Sometimes, our writing team—myself included—like to tease what we are thinking about a game before a big reveal in the closing paragraphs that celebrates the magic of the review process.
Not today. Rainforest is just good, plain, easy-to-learn yet difficult-to-master family fun that can be set up, played, and cleared from the table in about 30 minutes. That means it’s been fun for all four members of my family, and even when the team at Funnyfox showed me Rainforest during a meeting at SPIEL ‘22, I knew I was going to like it. My kids keep asking to play it, my wife—a woman who can be very difficult to impress—really liked her plays, and I just adore how simple this is to teach to a stranger while crunching over the puzzle of how to score the most points.
Why can’t more games just be simple fun?
It’s a Jungle Out There
Rainforest takes place in the jungle. Well, with a board, tiles, and a totem animal. On your kitchen table. Otherwise, in the jungle.
In front of you, options are limited. You’ll be asked to take one of five available tiles, with spots on your player board ready to accept circular wooden discs in one of five colors and four different animal types. First, you must place the tile below your player board—there’s room for three—then, you’ll take at least one of the circular discs from the tile’s space to add to your queue.
You can take either all of one color of the discs in that area, or all of one animal type. Then, you can place the discs on your tiles. If any tile’s disc spots are now full, move the tile into your 3×3 grid above your player board.
And that’s it. Each player scores more points for the totem animal listed on their player board, driving them towards grabbing, say, more monkeys or parrots versus that frog disc you are hunting for. Bonus tiles are available that trigger bonuses if you can orthogonally connect tiles of a certain color in your 3×3 grid, and you can score a diversity bonus if you add a tile of each of the five colors to your tableau; that diversity bonus scores more points the earlier it is earned.

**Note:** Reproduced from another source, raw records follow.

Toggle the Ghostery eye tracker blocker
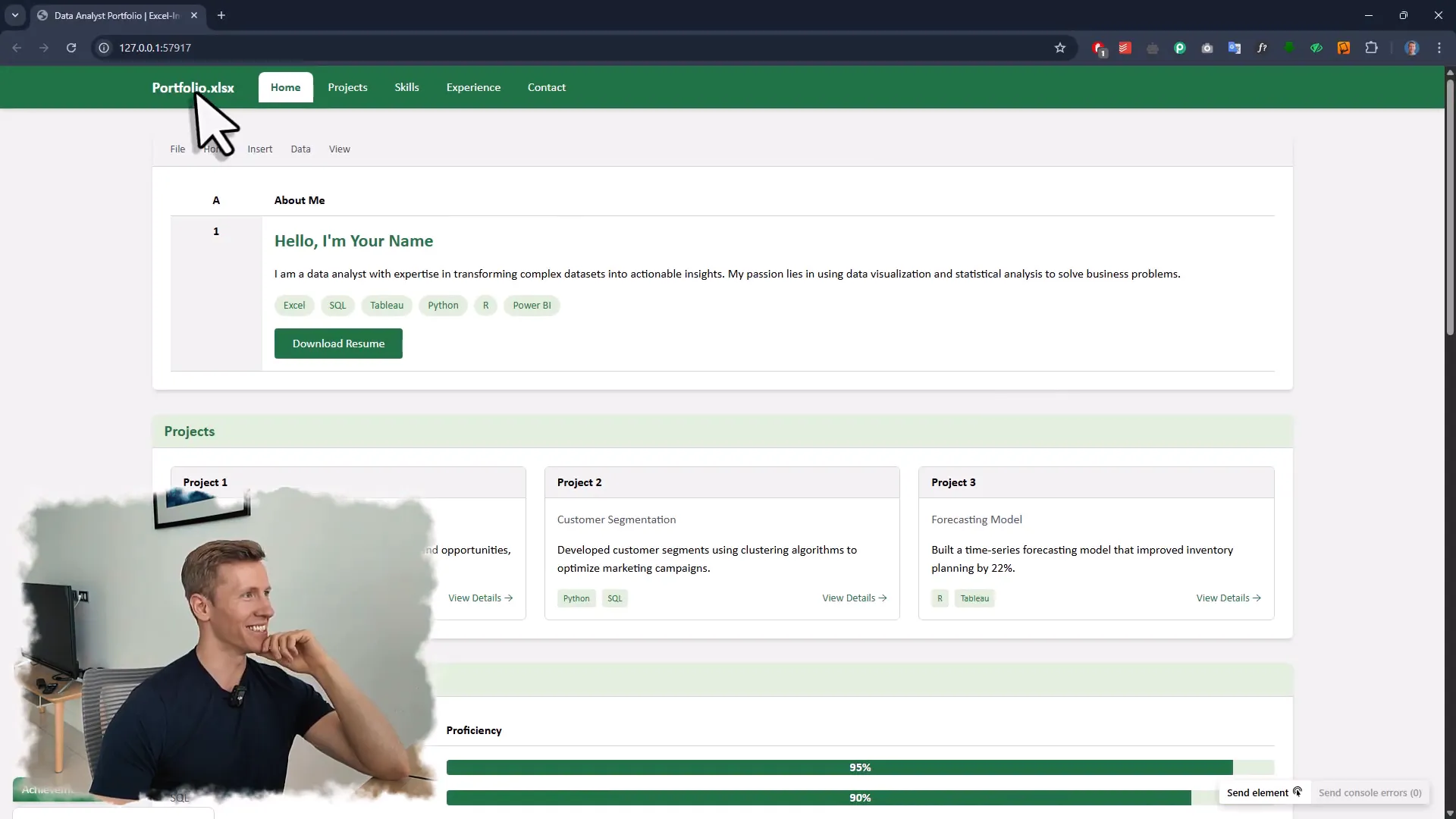 tap(1316, 48)
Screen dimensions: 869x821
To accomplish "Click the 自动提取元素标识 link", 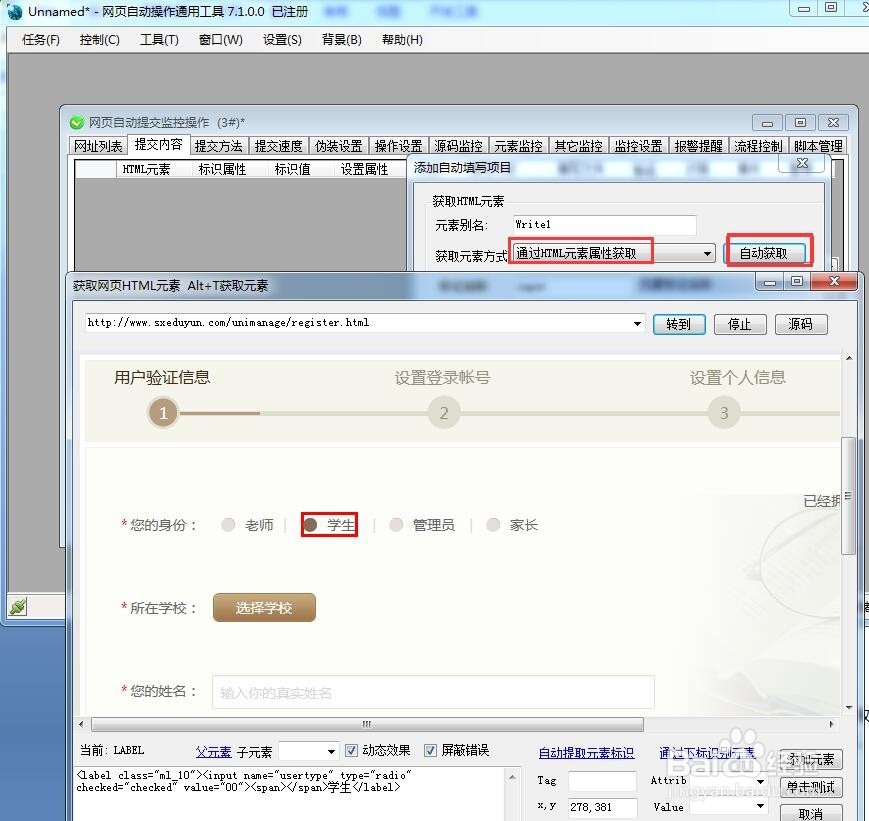I will pos(586,751).
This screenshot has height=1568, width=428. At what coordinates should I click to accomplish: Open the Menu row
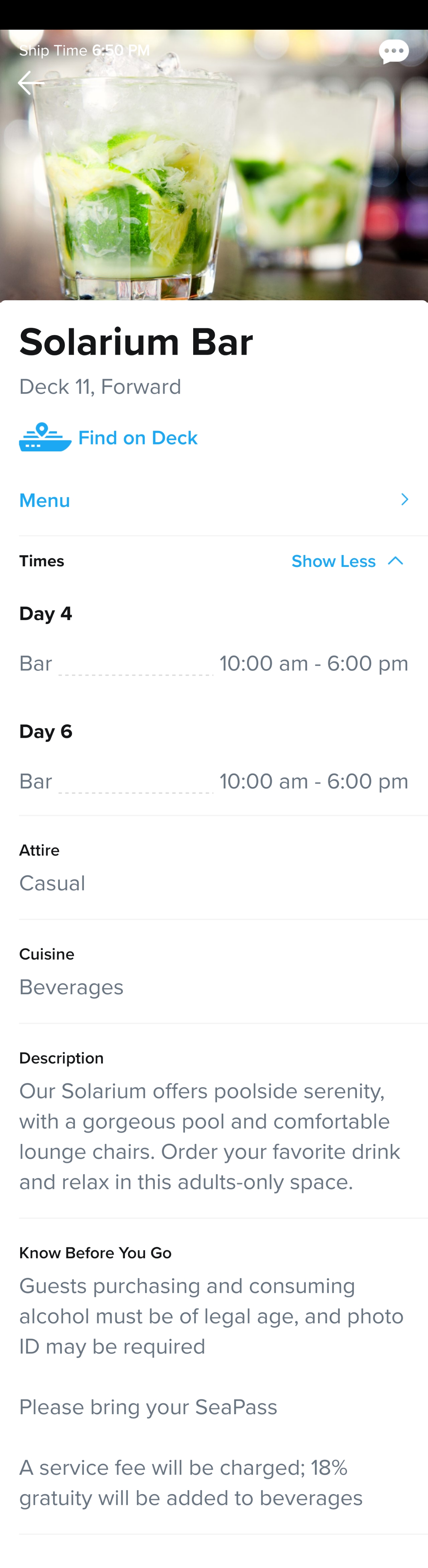pyautogui.click(x=214, y=500)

When someone builds their ninth tile, that triggers the final round, and all players get equal turns.
Kids love it. Wives love it. Friends love it. I love it.
You could teach this to your grandparents. I taught it to my newly-minted six-year-old. Gamers will like the puzzle. Non-gamers will like the parrots. Everyone will love that Rainforest doesn’t overstay its welcome. Rainforest just works.

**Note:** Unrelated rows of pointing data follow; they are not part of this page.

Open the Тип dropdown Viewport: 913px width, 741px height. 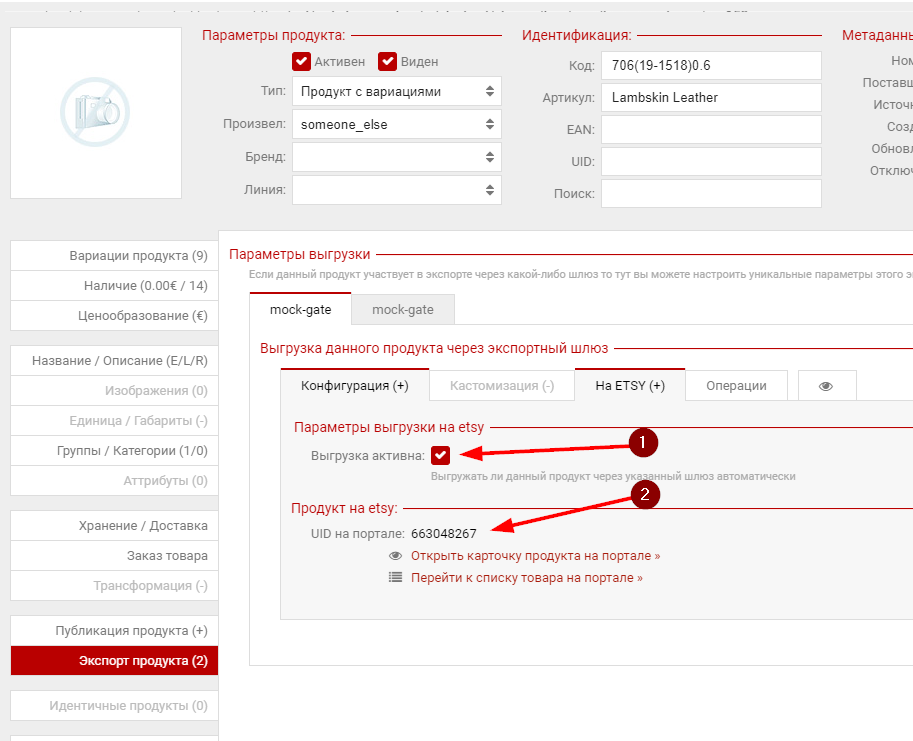(x=396, y=92)
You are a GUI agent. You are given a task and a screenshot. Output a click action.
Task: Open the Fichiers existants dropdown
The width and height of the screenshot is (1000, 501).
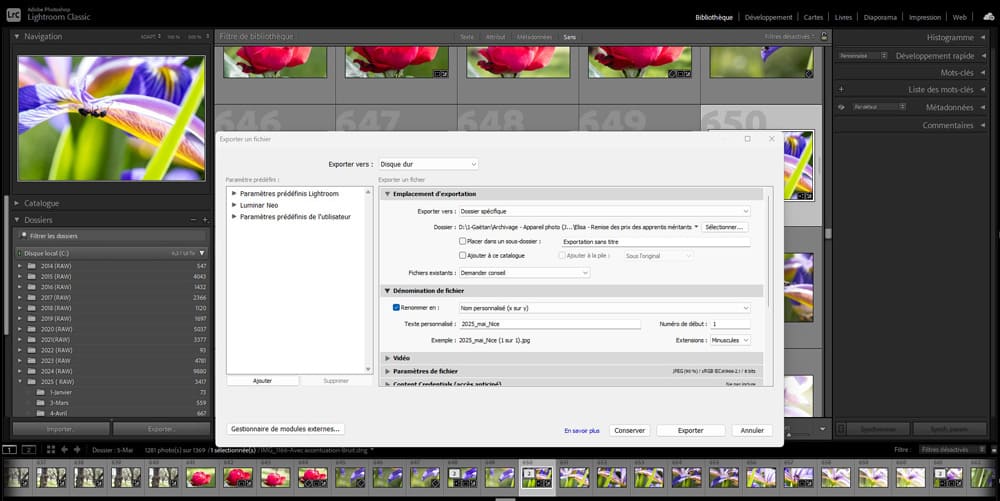point(524,273)
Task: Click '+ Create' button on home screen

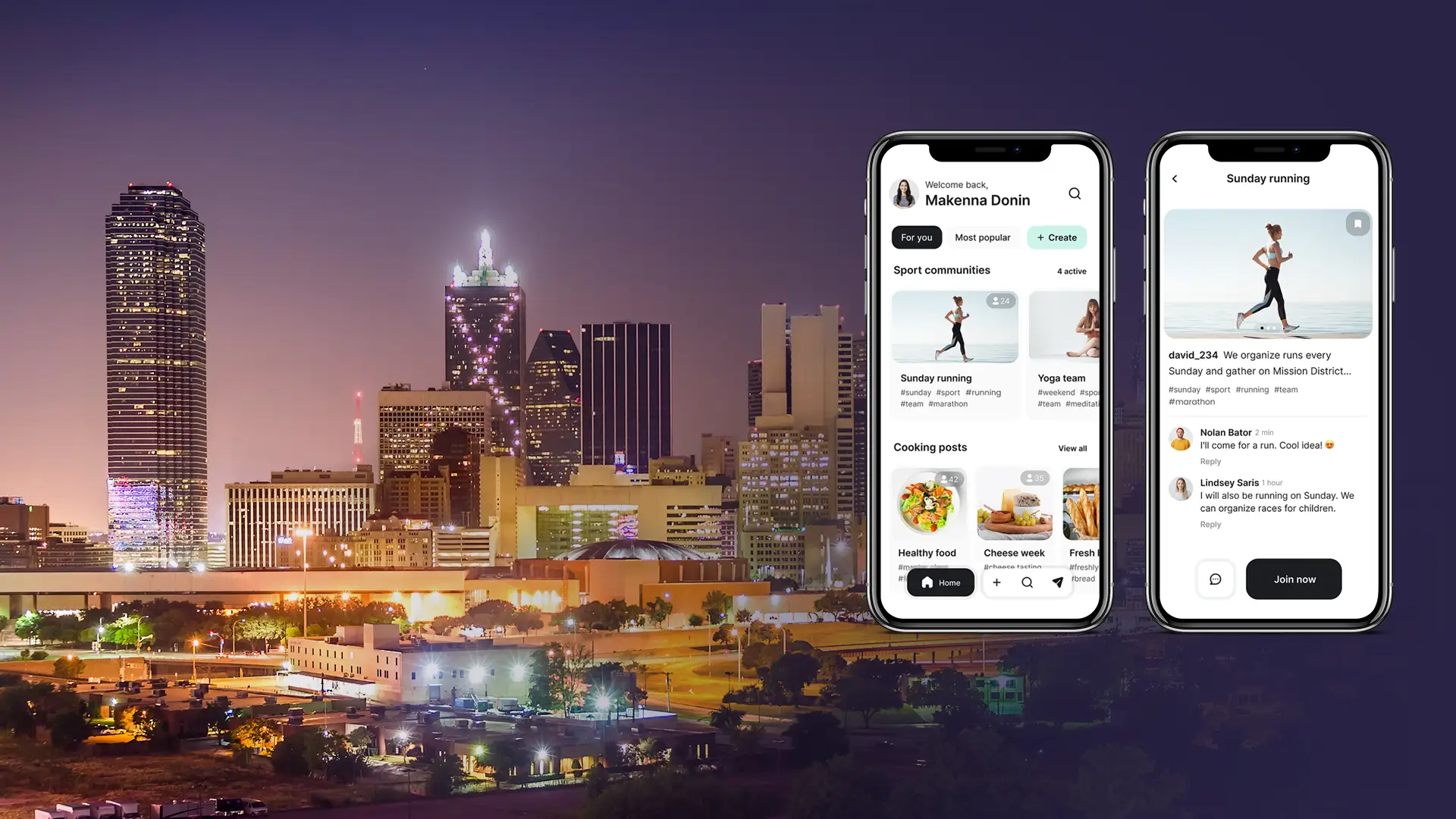Action: [1056, 237]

It’s not the sexiest production. The animals are fine, but not special; the player boards do just enough, nothing more. Rainforest has a rulebook that is probably double the length it needs to be. I don’t think the game has long legs, so I could see this hitting the table five, maybe six times, but it’s hard to imagine it becoming a staple in the Bell household.

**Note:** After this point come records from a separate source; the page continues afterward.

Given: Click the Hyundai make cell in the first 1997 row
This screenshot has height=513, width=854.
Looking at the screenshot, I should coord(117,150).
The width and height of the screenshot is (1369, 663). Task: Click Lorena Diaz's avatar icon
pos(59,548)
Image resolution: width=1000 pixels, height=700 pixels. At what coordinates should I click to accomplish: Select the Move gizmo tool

All good. Rainforest is in that sweet spot of a gift for gamers of the now (at least, for our European readers, since this one won’t be coming to the US). You can send this to a friend, they’ll play it a few times, then move it on to another friend. They’ll thank you for your gaming recommendations, then you’ll send me a note thanking me, then I’ll thank the publisher. It’s the circle of life, friends! Now get to the jungle!